I have a honda gx 240 on a wacker packer plate tamp. It had sat up for a long time so I had to clean the carb and install a new fuel tank and line. It now cranks and runs good, but does not reach high enough rpm to make the plate vibrate as hard as it should. I have adjusted the idle speed screw on the speed control lever with no improvement. Also sprayed carb cleaner around the insulator with only slight change in engine speed. The valves seemed real loose so I adjusted them to .006 which did not help. ( would like to know the correct valve lash if someone has it.). Also, it runs best with the choke partially closed, so it is running lean. Anyone know anything else I need to try? Thanks.


----------



## LowRider (Dec 23, 2008)

if you want this thing to run tip top your gonna need to take the cage off. only way to truly clean this machine.

the valve clearence is (IN-.015 - Out-.020mm). Spraying carb cleaner in the carb doesn't clean the carb on this machine. you need to take the carb off and remove the main jet, and remove the other jet (not sure what it really called) but under the adjustment screw theres another jet. a flat head screw driver should work to pop it off. be carefull cause there is a small o-ring on it so don't loose it and check it to make sure its good. gonna need your self a carb wire cleaning kit. check your gaskets while your at it.
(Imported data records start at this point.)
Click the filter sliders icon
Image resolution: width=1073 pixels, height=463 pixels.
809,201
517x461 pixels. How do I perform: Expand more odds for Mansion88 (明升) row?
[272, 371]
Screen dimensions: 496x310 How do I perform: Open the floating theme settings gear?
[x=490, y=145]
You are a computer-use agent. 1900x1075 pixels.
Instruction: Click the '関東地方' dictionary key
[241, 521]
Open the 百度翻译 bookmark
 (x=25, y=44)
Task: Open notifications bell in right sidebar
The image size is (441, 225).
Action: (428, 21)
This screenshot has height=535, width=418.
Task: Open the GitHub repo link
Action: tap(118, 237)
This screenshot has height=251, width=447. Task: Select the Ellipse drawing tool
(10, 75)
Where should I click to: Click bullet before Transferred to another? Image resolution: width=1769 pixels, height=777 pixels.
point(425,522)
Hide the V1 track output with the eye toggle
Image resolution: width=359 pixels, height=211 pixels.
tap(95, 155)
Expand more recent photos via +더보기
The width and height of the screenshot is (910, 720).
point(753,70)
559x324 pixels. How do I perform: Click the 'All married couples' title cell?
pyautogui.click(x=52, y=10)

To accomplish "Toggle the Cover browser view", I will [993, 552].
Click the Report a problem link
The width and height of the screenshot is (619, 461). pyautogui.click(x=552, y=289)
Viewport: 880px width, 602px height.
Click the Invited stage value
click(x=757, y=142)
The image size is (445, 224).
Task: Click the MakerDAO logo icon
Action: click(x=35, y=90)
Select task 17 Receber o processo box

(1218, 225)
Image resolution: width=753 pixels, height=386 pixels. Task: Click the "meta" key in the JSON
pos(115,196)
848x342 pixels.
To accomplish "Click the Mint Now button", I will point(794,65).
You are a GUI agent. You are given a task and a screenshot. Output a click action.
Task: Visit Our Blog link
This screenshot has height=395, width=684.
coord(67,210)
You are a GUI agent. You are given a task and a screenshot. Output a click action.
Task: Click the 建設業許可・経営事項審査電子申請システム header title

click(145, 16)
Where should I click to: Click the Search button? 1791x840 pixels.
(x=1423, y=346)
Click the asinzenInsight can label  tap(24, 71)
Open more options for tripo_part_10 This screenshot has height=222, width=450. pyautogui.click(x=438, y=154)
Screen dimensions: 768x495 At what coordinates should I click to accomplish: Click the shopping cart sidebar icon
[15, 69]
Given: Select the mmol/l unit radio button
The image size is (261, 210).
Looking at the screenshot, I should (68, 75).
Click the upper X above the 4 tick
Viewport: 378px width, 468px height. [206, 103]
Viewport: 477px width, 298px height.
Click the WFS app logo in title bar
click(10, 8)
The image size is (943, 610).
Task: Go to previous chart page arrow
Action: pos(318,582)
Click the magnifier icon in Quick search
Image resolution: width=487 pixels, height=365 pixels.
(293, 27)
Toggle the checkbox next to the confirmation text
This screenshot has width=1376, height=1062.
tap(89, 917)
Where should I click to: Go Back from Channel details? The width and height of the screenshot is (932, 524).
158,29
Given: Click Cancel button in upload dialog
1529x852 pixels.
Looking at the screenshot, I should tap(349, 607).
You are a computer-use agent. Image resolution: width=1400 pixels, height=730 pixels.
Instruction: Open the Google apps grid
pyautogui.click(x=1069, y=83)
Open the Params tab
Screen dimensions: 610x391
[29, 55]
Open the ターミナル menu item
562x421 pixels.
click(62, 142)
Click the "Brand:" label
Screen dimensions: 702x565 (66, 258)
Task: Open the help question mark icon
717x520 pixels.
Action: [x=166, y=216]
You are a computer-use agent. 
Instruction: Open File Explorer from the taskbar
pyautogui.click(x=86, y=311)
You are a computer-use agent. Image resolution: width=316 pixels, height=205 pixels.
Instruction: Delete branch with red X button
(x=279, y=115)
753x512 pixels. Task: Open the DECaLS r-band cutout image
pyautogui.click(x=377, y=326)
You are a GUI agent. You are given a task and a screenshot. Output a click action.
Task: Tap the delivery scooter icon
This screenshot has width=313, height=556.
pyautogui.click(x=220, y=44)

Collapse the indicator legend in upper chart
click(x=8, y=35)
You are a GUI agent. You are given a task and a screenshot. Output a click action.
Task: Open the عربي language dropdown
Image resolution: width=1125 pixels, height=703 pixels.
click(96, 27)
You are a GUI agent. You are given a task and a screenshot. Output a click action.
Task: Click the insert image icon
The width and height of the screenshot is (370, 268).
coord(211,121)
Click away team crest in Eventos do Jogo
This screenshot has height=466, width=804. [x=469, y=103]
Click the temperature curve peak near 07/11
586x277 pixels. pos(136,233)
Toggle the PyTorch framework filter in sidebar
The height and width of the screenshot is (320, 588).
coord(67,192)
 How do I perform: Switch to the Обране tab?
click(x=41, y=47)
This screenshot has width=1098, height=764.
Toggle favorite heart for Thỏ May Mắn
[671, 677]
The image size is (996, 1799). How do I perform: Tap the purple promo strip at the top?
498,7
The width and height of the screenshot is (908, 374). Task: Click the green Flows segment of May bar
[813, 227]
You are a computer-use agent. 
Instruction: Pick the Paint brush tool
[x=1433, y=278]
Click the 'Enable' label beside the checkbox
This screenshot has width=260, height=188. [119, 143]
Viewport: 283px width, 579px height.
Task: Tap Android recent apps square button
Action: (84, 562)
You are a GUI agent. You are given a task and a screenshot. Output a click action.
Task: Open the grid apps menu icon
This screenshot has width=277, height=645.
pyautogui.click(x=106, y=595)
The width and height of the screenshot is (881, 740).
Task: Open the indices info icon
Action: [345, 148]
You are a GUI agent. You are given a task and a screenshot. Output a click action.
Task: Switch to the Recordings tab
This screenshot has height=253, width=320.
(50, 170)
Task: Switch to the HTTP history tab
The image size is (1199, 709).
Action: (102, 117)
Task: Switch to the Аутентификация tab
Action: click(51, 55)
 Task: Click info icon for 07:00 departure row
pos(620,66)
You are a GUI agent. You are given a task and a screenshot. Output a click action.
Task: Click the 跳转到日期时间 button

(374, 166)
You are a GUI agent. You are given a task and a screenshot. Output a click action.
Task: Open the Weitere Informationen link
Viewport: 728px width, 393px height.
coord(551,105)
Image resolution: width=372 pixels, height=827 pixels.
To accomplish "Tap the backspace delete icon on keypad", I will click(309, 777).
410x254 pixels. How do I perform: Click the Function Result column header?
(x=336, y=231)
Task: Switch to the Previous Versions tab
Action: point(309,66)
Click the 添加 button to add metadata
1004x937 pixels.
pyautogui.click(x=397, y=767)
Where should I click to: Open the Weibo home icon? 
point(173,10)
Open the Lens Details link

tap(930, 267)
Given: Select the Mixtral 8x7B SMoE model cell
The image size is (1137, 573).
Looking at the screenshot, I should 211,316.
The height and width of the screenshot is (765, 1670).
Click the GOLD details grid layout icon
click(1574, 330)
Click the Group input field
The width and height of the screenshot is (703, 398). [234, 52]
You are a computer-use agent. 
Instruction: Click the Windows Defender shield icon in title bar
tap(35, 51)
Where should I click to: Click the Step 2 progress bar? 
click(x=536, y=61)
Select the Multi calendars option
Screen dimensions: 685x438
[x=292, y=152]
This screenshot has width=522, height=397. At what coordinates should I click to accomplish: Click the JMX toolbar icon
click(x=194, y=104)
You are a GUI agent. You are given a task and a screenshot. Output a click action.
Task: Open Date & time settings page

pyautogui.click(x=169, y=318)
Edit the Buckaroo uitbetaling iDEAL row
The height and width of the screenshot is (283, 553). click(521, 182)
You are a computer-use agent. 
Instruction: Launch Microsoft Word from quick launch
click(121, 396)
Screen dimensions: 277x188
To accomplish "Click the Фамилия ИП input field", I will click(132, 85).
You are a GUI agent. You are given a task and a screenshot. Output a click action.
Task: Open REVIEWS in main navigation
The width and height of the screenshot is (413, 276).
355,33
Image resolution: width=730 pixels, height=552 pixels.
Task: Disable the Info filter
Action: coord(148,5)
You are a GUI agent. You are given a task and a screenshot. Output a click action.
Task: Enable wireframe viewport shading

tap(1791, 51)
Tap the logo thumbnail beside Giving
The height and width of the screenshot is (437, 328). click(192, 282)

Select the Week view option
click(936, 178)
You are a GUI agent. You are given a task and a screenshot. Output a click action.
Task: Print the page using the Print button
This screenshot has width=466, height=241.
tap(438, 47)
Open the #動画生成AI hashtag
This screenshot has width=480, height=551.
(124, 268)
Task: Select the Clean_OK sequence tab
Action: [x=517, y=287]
Also clean the air intake elbow and make sure there is no dirt in it.

Next take the gas tank off and spray the govenor arm off real good. hopefully you already did this when replaceing the fuel line. 

The carburator is the culprit but spraying off the govenor arm will help.


----------



## tenmile (Jul 21, 2010)

Thank you for your reply. to clarify, by cage what do you mean? I did not clean the carb with spray, just used it to see if the mounting gaskets were leaking. carb was removed, disassembled and soaked in carb cleaner several days. Is the other jet under the black screw on top of carb, or are you referring to the pilot jet on the side of carb where it mounts to the engine? thanks...


----------



## LowRider (Dec 23, 2008)

if its the 1540 it will have a metal cage around the engine. it may not on yours depending on model. the 1540 are just more popular so i just figured. yes what i was referring to was the pilot jet right under the throttle stop screw on top of carb (have to remove this competly out), NOT to be CONFUSED with the pilot screw which has a cap on it and is on the side of carb.

heres a break down of the carb off Honda's Website
http://cssportal.css-club.net/honda.../Cab check sheet/en-us/GX120-390/pdf_mode.pdf

if you didn't remove the jets and run a wire through them i still say the carb. just soaking it does nothing especially if it sat for a long period of time. the main jet will be clogged or caked up. And like i said spray the govenor arm off to if it was caked in dirt. it won't rev all the way up as the arm won't fully swing open.


----------